== Data listing
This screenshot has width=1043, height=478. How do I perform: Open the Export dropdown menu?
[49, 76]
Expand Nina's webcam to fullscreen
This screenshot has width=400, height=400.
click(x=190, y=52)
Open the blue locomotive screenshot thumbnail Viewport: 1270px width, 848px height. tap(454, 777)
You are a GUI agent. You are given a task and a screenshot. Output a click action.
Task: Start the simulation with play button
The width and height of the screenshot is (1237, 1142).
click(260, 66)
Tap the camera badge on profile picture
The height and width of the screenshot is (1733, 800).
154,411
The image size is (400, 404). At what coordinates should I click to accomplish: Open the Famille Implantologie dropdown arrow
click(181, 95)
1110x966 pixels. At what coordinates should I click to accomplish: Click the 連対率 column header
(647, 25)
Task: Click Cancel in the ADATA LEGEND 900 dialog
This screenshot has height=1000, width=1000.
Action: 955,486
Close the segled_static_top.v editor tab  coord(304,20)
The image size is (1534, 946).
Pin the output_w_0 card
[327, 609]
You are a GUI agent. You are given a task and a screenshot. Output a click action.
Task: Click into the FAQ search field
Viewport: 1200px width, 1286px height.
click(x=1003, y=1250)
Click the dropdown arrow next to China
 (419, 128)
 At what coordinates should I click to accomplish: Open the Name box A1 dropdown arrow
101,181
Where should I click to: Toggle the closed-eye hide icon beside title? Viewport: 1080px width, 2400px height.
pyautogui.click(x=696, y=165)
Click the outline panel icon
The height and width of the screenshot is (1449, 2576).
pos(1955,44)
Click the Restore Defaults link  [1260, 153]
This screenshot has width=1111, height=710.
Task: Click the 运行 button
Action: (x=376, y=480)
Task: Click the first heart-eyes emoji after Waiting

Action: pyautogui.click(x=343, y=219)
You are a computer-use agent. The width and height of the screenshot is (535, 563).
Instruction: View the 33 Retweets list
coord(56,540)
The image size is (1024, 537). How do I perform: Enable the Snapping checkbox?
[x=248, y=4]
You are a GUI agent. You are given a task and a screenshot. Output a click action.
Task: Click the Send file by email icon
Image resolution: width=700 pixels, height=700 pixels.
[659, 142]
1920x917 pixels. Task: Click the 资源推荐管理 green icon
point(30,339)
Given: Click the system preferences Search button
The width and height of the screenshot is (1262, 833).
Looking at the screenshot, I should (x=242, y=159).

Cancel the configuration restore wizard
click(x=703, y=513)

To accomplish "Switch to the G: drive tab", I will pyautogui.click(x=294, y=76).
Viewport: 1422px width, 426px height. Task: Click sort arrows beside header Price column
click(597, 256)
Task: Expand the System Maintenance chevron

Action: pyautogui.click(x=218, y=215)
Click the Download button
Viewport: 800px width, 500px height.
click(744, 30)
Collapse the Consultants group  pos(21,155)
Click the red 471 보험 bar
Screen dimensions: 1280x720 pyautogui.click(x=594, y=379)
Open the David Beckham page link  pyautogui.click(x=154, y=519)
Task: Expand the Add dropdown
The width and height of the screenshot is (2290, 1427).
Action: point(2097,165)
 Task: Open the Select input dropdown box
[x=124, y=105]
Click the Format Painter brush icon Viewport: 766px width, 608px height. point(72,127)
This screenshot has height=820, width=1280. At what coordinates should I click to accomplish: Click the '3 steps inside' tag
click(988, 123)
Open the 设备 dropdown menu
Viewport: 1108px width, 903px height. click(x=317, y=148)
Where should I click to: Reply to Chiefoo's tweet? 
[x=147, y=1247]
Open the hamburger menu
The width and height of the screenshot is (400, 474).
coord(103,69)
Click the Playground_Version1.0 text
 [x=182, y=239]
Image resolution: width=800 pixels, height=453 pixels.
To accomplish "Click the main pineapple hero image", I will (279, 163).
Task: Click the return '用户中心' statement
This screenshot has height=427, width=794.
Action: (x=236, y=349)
====
▸ **Your assignment**
In the data above, find the line that contains "Task: Click into the FAQ search field" and the line that contains "You are a computer-use". Repeat exactly those lines and every line between them, and only those.

▸ **Task result**
Task: Click into the FAQ search field
Viewport: 1200px width, 1286px height.
click(x=1003, y=1250)
Click the dropdown arrow next to China
 (419, 128)
 At what coordinates should I click to accomplish: Open the Name box A1 dropdown arrow
101,181
Where should I click to: Toggle the closed-eye hide icon beside title? Viewport: 1080px width, 2400px height.
pyautogui.click(x=696, y=165)
Click the outline panel icon
The height and width of the screenshot is (1449, 2576).
pos(1955,44)
Click the Restore Defaults link  [1260, 153]
This screenshot has width=1111, height=710.
Task: Click the 运行 button
Action: (x=376, y=480)
Task: Click the first heart-eyes emoji after Waiting

Action: pyautogui.click(x=343, y=219)
You are a computer-use agent. The width and height of the screenshot is (535, 563).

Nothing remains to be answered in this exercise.